RECORDED INFORMATION: Begin
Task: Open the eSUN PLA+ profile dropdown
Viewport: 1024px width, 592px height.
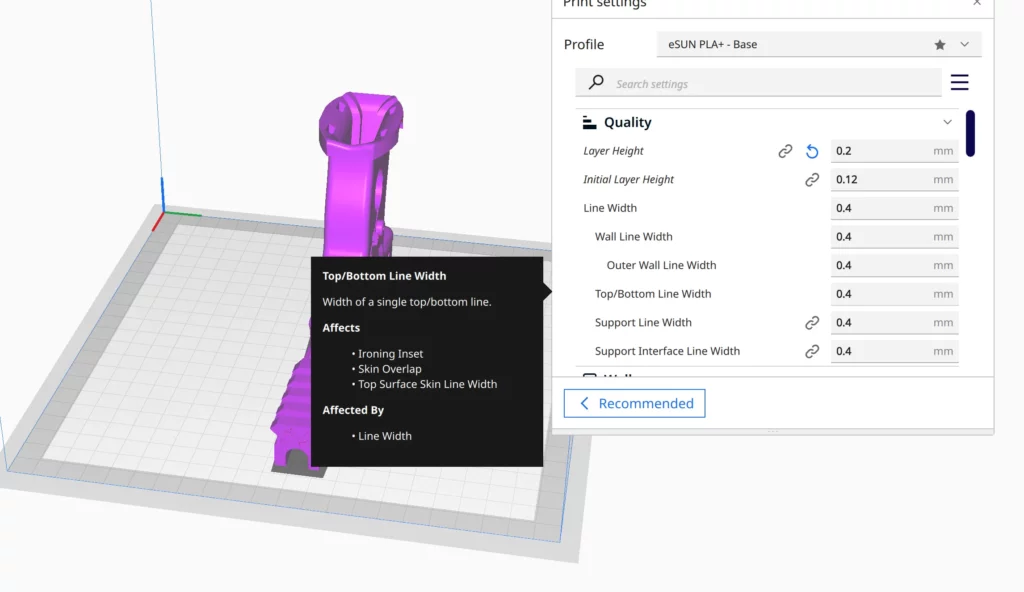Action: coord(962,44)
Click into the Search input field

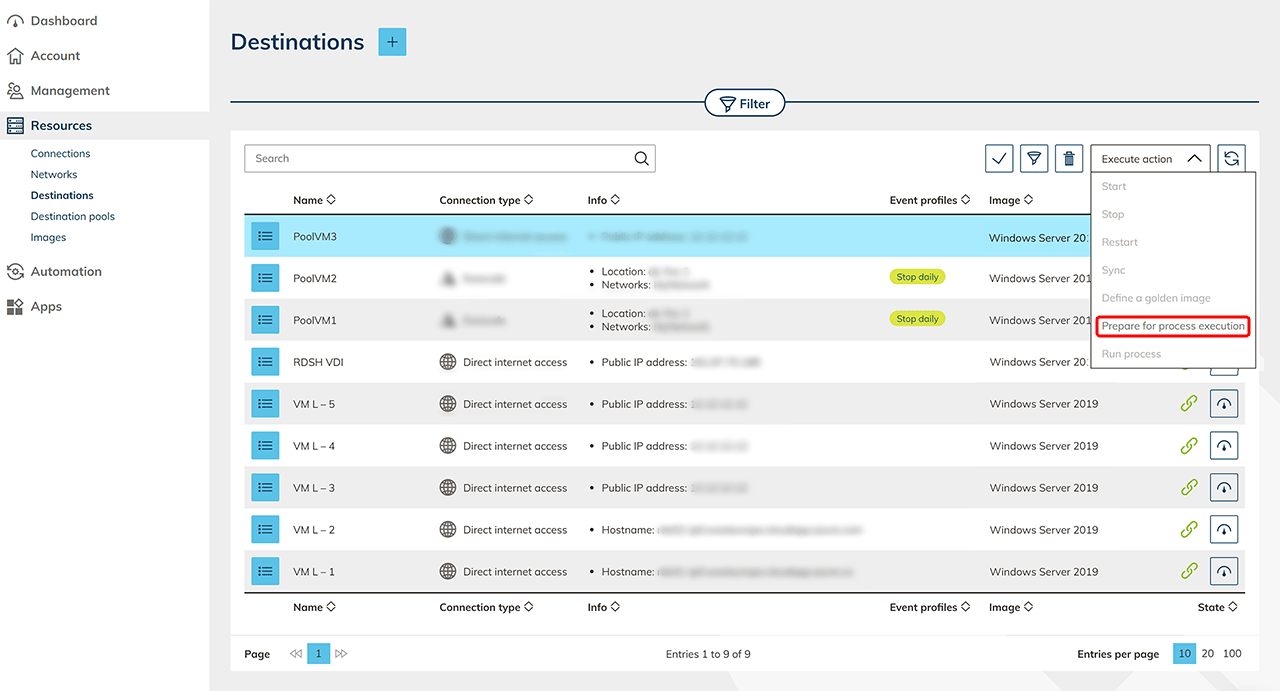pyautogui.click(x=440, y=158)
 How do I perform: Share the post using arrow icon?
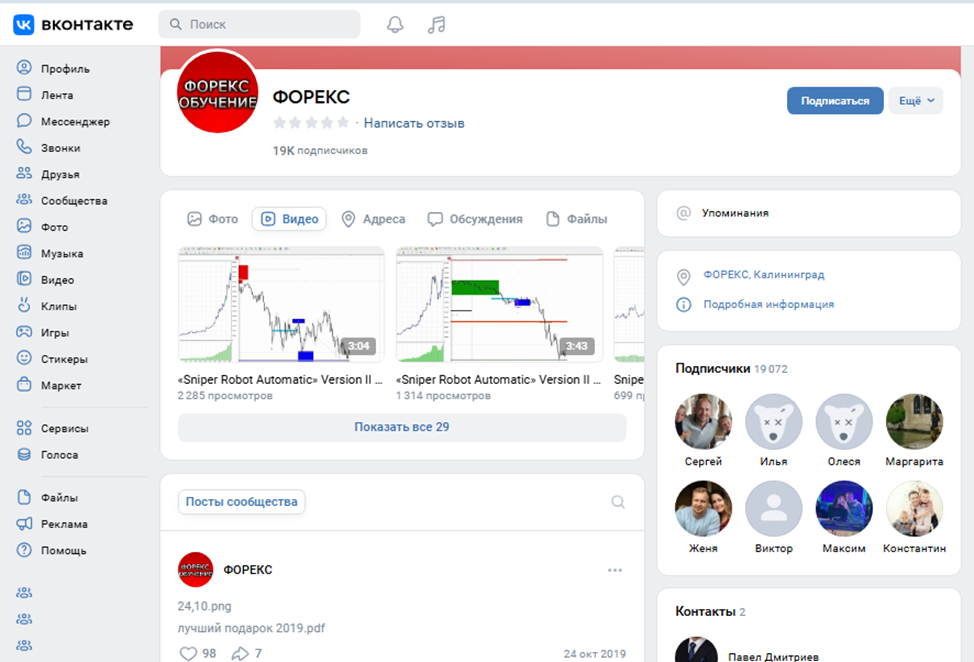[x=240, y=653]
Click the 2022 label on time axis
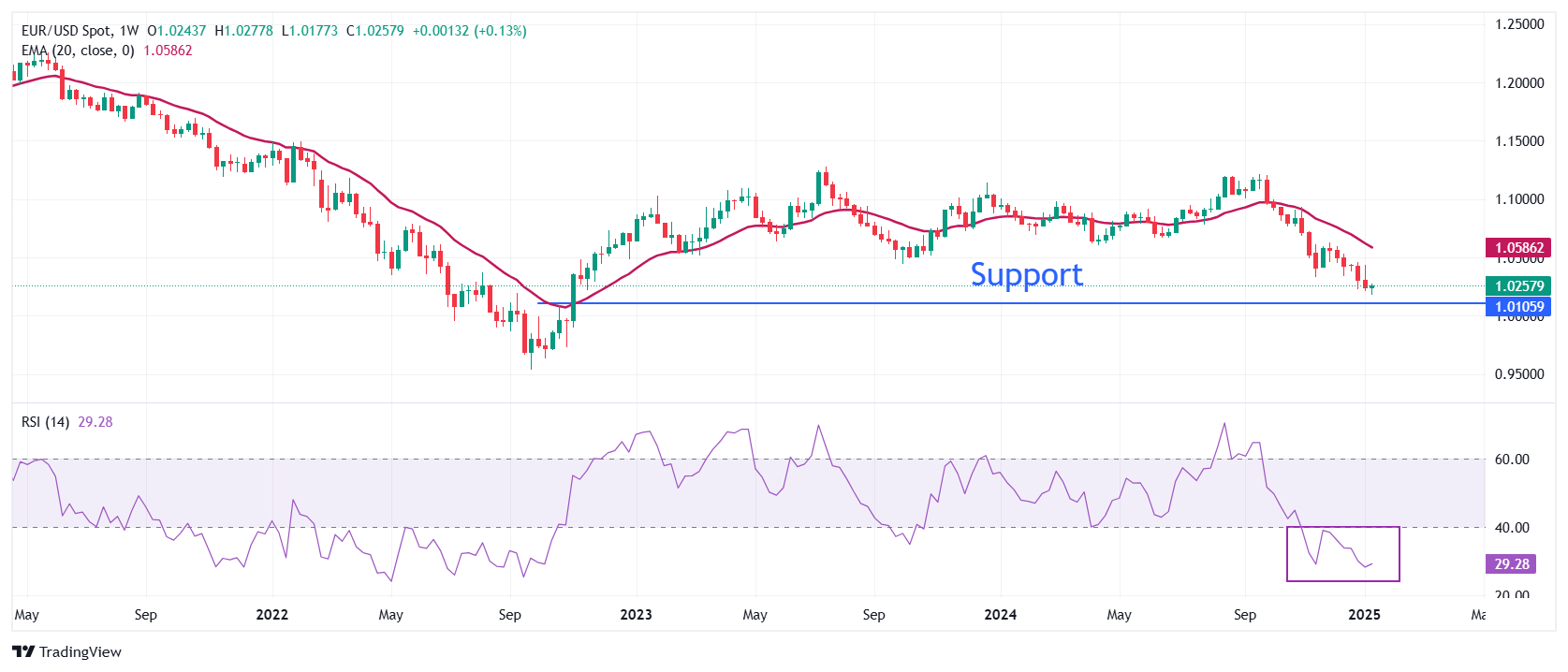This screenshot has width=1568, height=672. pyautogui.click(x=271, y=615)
RECORDED INFORMATION: End
PROBLEM TO SOLVE
An exact copy of all the data above is required; omit any pictures.

SOLUTION TO THE PROBLEM
Task: Open the eSUN PLA+ profile dropdown
Viewport: 1024px width, 592px height.
Action: coord(962,44)
Click into the Search input field

pyautogui.click(x=440, y=158)
 How do I perform: Share the post using arrow icon?
[x=240, y=653]
Click the 2022 label on time axis
This screenshot has width=1568, height=672. pyautogui.click(x=271, y=615)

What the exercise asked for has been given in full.